Explore your own assumptions

Living at a time of great transformation is exciting, especially when the changes taking place are long overdue and coming at a dizzying pace. But it is also extremely challenging, because, as pioneers of change, we are constantly entering new territory in which we have only a general idea of what direction to take. It takes enormous energy and focus to sort out the paths and figure out what we need to do to make this journey easier for our children. Most of us are more than willing to commit this energy and time, because we want to provide our children with full and rich lives that will serve as a solid foundation for their growth and development into the extraordinary men and women we know they can be.

By far the most difficult part of our task is discovering and dismantling the places where our own training hinders our role as pioneers. Someone must go first, and it is both a great honor and a solemn responsibility. But we need to remember that our own training and our own complex array of assumptions were forged in different times, under different circumstances. Many are no longer appropriate for or supportive of our immediate task. Simply replaying past expectations, assumptions,

and traditions will not change the landscape one iota. We, as a society, are in very challenging times that demand our most rigorous attention. At the same time, there is much value in the traditions of our past, and it would be foolish to jettison the whole without first thinking and feeling deeply about the ways we need to modify our own assumptions.

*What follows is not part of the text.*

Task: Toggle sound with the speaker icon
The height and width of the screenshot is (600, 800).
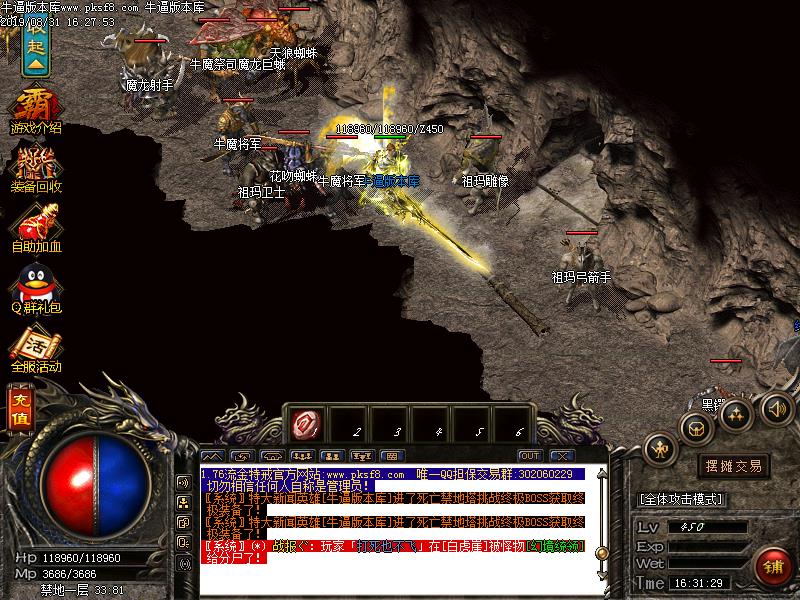Action: [777, 408]
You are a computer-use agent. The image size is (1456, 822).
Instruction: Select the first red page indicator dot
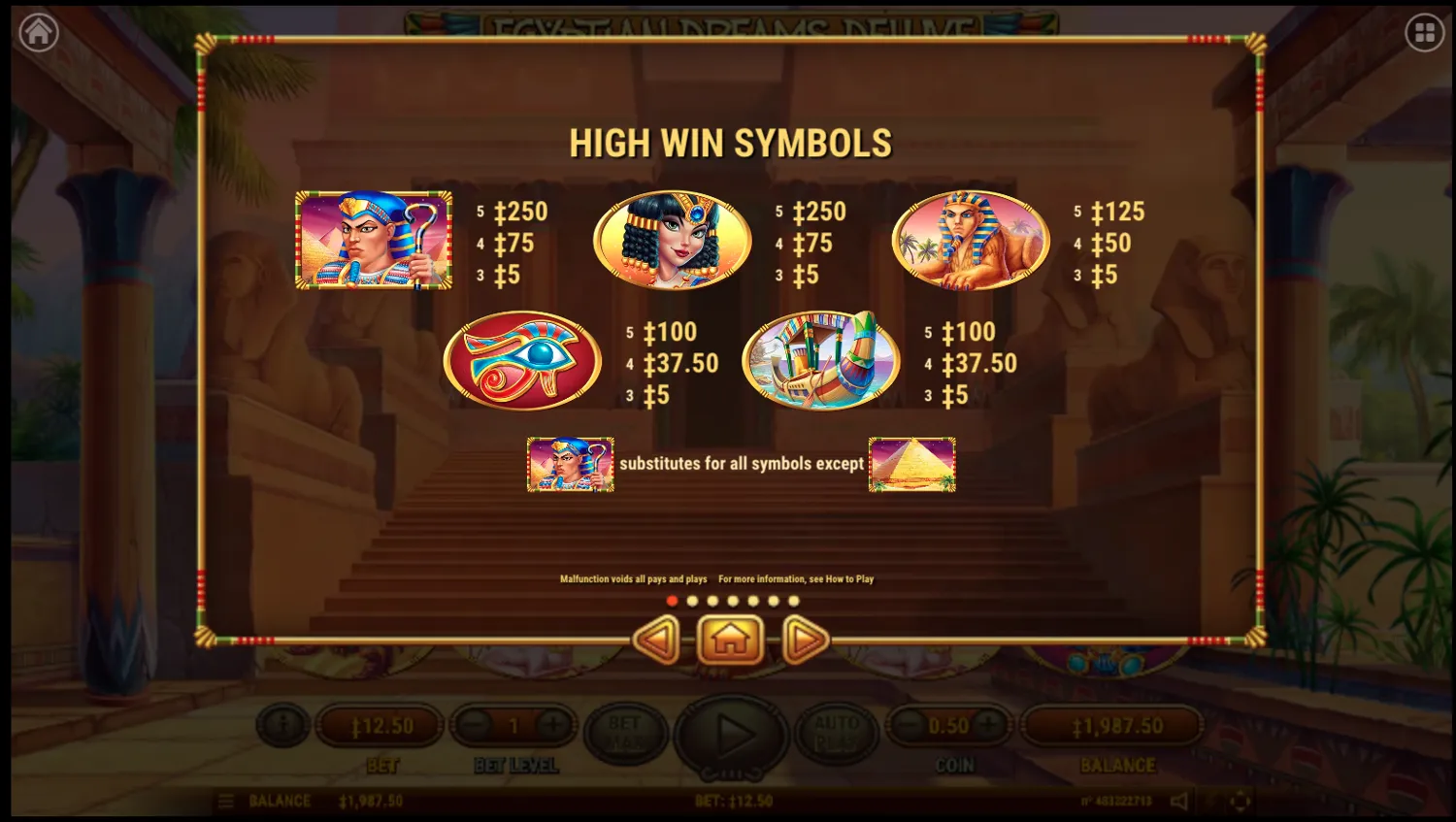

How many times, when talking to your children, have you heard words coming out of your mouth and been struck by the thought that these are not really your words at all, but a replay of words you heard from your parents, words they probably heard from their parents, and so on down the generations?

Gender roles are the most obvious place to start. The past forty years have seen a tremendous shift in how we view gender roles, thanks largely to the millions of women who have demanded fuller and more equal participation in life. But don’t fool yourself into thinking we have turned the corner. Cultural patterns of thousands of years aren’t changed in a few decades; we are in the position of the battleship just turned at the helm but that will take another twenty miles before actually making the adjustment in course.

In addition, the advances made by women have not been matched by men. Where women’s lives have blossomed with opportunities, men are, for the most part, still stuck in the old ways.

 

Real men know how to be fathers

Encouraging boys to remain connected to their emotions and showing our daughters that men can have intelligent conversations about their feelings require the full and active engagement of their fathers. Yet too many fathers let this, one of the

most valuable contributions they can make to their children’s development, slip away. Sometimes, the hesitation arises out of awkwardness and inexperience. We weren’t raised to be nurturing parents, we weren’t given even the basic information about caring for infants and toddlers, so the easy way is simply to back away and leave it to their mom.

Sometimes, the hesitation comes from outside pressure, social expectations, and, particularly, pressure from the workplace that gives the message: “If you want to get ahead, you must put your job ahead of your children.” But what father would actually endorse that message? Being a father today requires a very different kind of courage—the kind that anchors us to our deeper priorities, gives us the strength and commitment to pioneer for our children a new and more fully integrated way of living. It means being mindful of the pressures that pull us away from our children. It means stepping firmly into the whirlwind of emotions that define growing up. It means adding your voice to the rising swell of women’s voices demanding flexible work hours and corporate support rather than resistance to employees with families.

Fathers need to demonstrate through their words and actions that their children’s emotional needs are just as high a priority as providing food and shelter. Reassess your work schedule and make sure it allows you to be with your children when they need you. Reassess the level and quality of your involvement at home and make sure that you are doing your share.